## Extracted records
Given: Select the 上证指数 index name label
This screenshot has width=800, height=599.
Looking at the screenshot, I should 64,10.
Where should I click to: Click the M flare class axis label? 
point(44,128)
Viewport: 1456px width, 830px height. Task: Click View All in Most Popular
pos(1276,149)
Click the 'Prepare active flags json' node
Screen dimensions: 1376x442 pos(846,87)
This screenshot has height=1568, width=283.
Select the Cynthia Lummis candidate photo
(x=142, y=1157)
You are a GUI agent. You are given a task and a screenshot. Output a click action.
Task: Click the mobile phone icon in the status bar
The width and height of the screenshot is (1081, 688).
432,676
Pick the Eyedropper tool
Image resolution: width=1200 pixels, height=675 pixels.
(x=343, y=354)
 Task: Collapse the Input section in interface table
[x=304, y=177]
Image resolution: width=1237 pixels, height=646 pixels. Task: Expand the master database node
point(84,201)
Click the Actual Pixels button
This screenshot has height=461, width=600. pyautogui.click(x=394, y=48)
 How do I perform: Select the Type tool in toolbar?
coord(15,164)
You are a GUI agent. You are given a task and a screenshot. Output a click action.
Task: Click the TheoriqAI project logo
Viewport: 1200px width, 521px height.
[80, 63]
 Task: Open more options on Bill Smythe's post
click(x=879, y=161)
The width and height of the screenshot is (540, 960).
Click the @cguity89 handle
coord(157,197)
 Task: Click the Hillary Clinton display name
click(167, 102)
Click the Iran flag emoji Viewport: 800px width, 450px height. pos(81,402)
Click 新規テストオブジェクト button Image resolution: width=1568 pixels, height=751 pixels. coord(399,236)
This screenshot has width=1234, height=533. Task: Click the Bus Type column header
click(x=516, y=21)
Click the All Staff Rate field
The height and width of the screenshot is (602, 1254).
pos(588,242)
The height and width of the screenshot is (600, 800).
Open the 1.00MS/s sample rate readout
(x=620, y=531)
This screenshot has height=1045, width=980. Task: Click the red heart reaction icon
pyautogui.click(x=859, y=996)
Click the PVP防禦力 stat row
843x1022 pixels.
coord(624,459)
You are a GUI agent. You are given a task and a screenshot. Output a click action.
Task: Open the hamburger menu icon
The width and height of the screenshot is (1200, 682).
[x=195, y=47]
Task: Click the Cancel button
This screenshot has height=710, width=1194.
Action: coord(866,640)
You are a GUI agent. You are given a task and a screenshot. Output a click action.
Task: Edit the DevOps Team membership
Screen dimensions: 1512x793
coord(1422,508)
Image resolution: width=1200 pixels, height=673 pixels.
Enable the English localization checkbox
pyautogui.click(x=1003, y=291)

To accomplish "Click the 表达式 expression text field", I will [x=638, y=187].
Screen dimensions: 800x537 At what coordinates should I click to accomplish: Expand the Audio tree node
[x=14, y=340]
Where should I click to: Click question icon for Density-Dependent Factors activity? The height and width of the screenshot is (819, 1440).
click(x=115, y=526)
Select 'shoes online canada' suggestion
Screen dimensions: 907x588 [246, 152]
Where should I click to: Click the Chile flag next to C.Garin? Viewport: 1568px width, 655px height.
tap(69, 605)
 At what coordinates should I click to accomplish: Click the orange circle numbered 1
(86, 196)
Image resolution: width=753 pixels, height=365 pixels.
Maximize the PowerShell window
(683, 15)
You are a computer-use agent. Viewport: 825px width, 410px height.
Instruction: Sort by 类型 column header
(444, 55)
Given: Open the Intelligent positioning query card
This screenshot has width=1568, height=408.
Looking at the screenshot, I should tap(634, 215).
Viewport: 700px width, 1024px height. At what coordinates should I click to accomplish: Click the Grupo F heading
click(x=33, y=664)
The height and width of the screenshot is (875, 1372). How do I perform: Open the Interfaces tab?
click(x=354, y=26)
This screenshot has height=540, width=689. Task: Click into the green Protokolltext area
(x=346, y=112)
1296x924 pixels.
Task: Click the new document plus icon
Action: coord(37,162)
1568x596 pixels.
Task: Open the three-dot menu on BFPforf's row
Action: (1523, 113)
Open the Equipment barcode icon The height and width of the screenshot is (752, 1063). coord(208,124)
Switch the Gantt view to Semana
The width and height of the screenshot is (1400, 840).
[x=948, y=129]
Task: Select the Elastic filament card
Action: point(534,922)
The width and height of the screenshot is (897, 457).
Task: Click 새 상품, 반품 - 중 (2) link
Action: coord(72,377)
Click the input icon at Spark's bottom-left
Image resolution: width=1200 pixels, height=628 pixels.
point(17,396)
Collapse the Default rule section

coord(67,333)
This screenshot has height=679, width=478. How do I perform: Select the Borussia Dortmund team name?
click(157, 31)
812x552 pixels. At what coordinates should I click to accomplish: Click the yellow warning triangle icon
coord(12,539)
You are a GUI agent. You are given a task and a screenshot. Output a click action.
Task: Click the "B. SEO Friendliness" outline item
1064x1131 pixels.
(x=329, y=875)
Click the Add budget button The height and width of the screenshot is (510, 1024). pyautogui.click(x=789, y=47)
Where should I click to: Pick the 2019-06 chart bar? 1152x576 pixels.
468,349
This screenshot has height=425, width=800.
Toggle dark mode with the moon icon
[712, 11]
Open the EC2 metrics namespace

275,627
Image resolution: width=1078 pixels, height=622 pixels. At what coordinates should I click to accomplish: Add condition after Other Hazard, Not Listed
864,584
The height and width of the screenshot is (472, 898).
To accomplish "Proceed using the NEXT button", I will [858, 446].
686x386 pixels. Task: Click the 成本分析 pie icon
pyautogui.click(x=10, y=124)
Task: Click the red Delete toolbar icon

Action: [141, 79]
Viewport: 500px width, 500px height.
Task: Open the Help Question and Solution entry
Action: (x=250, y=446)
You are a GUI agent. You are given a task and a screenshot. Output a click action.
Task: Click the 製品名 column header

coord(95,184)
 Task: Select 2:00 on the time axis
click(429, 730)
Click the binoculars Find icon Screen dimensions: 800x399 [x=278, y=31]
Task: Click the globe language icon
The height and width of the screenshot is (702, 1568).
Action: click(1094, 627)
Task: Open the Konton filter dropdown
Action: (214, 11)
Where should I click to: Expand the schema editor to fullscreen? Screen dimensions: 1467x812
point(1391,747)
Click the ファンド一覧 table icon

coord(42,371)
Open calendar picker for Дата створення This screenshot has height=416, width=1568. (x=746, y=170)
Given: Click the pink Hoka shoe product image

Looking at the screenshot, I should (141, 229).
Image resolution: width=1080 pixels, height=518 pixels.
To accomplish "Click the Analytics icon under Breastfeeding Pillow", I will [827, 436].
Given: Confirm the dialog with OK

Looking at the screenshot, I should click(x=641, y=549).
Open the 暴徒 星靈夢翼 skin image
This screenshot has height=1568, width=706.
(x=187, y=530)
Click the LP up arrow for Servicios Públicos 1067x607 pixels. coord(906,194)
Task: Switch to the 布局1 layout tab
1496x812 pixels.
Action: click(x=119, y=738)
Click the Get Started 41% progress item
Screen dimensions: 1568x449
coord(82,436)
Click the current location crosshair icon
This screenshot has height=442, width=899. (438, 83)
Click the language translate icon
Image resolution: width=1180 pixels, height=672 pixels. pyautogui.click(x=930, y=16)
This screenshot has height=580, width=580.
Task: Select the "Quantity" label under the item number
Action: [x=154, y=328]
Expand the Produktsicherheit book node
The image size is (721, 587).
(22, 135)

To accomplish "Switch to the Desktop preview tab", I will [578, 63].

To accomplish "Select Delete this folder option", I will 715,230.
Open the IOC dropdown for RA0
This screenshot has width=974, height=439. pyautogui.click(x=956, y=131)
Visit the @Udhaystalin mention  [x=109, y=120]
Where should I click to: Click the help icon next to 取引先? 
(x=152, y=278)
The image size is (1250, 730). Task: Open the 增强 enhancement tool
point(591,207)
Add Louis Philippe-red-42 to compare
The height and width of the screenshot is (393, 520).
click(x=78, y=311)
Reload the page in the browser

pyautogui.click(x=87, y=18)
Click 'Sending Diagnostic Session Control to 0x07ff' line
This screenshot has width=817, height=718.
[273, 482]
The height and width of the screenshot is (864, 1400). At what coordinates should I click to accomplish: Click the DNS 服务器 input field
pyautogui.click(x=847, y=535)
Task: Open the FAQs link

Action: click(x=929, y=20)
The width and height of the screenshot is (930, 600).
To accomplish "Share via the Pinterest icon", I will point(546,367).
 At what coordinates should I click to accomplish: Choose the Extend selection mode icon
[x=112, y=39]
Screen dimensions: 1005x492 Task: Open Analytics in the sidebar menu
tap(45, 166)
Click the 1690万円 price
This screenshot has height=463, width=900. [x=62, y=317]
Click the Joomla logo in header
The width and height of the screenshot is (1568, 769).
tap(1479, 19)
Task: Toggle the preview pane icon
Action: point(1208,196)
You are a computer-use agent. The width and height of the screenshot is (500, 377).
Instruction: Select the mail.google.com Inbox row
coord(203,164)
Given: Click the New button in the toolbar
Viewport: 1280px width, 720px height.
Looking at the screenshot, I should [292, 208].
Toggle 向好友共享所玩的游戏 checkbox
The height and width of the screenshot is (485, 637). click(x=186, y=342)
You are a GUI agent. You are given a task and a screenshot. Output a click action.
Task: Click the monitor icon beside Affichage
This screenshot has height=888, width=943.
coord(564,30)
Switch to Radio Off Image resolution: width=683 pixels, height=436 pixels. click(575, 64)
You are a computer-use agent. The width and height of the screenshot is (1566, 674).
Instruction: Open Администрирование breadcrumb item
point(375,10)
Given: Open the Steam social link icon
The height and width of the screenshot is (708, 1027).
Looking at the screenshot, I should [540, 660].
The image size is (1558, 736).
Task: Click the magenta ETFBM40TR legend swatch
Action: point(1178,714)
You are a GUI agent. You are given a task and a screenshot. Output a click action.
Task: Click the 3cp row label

## Work request
Using the data above, print exactly the lines from the line that contains "Click the 'Prepare active flags json' node" through the line that contains "Task: Click the mobile", with both included.

## Answer to this exercise
Click the 'Prepare active flags json' node
Screen dimensions: 1376x442 pos(846,87)
This screenshot has height=1568, width=283.
Select the Cynthia Lummis candidate photo
(x=142, y=1157)
You are a GUI agent. You are given a task and a screenshot. Output a click action.
Task: Click the mobile phone icon in the status bar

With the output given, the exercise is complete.